Kintsugi (for singing pianist or piano and 2 Ebows) is broken music. Written during the June 2020 George Floyd protests, this piece attempts to process the ineffable grief and tenable disillusionment that many collectively experienced during this time. Using the Japanese practice of Kintsugi (golden-joinery of broken ceramics) as a point of inspiration, the original melody of America the Beautiful is shattered, and the melodic shards are reassembled and glued together, such that the cracks are made conspicuous and luminous. At the same time, the heartbreak of the initial fracture is also recognized and manifested. So too may we recognize the brokenness of our country's history; and rather than hiding or disguising the clefts and tears, may we instead diligently gather and repair the pieces with precious and shining bonds.
As a composer, conductor, multi-instrumentalist, and educator, Daniel loves paradox and deconstructing and reconstructing things – so that the original intention of an idea, object, text, or sound is temporarily removed, new functions emerge, and ultimately the old and new are realized as a seamless whole. That and messing around with cassette tapes.
As a conductor, Daniel serves as the Program Administrator and Choral Director of Music Academy of the West’s Sing! Program and conductor of the Kadima Conservatory Philharmonic. He has served as Chorus Master for Santa Barbara Symphony, assistant conductor for Opera San Luis Obispo, Interim Director of Choral Activities at University of California Santa Barbara (UCSB), regular guest conductor of Channel Islands Chamber Orchestra, and conductor for Rubicon Theatre’s musical theater productions. Daniel studied under Gerard Schwarz at Eastern Music Festival as a Conducting Scholar and has conducted numerous premiers of works by microtonal composers at Untwelve’s Xenharmonic Summer Convergence.

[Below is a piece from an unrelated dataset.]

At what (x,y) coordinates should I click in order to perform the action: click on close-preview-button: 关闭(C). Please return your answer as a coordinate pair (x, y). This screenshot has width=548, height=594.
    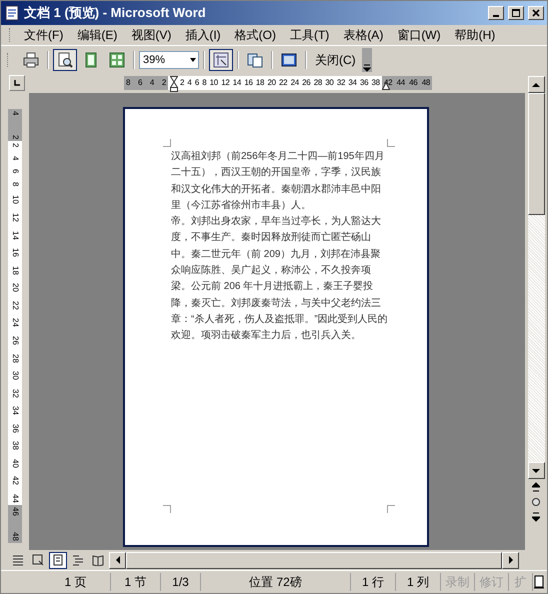
    Looking at the image, I should click on (336, 60).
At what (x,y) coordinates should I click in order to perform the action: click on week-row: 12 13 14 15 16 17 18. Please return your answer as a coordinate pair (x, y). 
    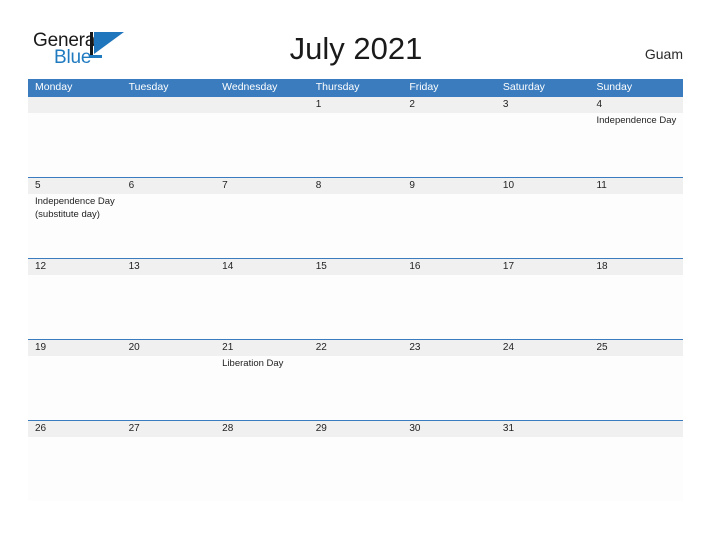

As a singing pianist, Daniel frequently premieres and commissions new works, including a new concert-length work for voice, piano, fixed media, and electronics by New Renaissance Artist, Elizabeth A. Baker, which is the first in a series of crowd-funded commissions by Black composers. He is on the piano faculty at Pepperdine University and has won concerto competitions sponsored by Southwestern Youth Music Festival, Music Teachers Association of California (MTAC), and Thousand Oaks Philharmonic. He is a founding member of the Singer Chamber Players and has performed as a panelist for MTAC.
Other singing engagements include performances with Andrea Bocelli, Natalie Cole, Jennifer Hudson, Mary J. Blige, and David Foster at Nokia Theatre, Capitol Records, and Paramount Pictures. He has sung as a soloist with Channel Islands Chamber Orchestra, Untwelve Players and also serves as the High Holiday Cantor at Temple Ner Ami.
Daniel’s compositions have been performed by violinist Clara Kim, harpist Alison Bjorkodedal, USC Thornton University Chorus, UCSB Chamber Choir, Torrance Civic Chorale, Los Angeles Zimriyah Chorale, Temple Ner Ami Choir, and Untwelve Players. Upcoming premieres include music for Brightwork Ensemble, Argus Quartet, Collide-O-Scope Ensemble, Eckerd Concert Choir, and microtonal guitarists Elynor Freyss and John C. L. Jansen. Daniel’s research on Dave Brubeck’s Gates of Justice received grant funding from University of the Pacific, and he lectures for California State University Channel Islands and California Lutheran University.
Daniel graduated cum laude from University of Southern California with an MM in Sacred Music and BM in Piano Performance. He is currently studying at California Institute of the Arts as a Lilian Disney Scholar in the MFA Performer-Composer program.
As the artistic director of Center for Musical Excellence, I am always on the look out for new and undiscovered talents. They come to me, sometimes, by my colleagues’ recommendations and other times through young artists’ own research about our organization. Tyson Davis and Andrew Bambridge are currently on our roster of CME Young Artists, whom we mentor. Patricio Molina is a CME alumnus. Theo Chandler, Ji-Young Ko, and Daniel Newman-Lessler applied for our Grant program, and I got to know their work through that process. I decide on young artists when I notice a deep passion and drive within them, plus a certain kind of sparkle in the personality and lots of humility. In addition to musical talents, I believe these are the qualities that will take the young artists far. CME’s motto is "Moving Musicians Forward". I’ve chosen our Discovery Composers based on these qualities, whom we felt we could easily move forward.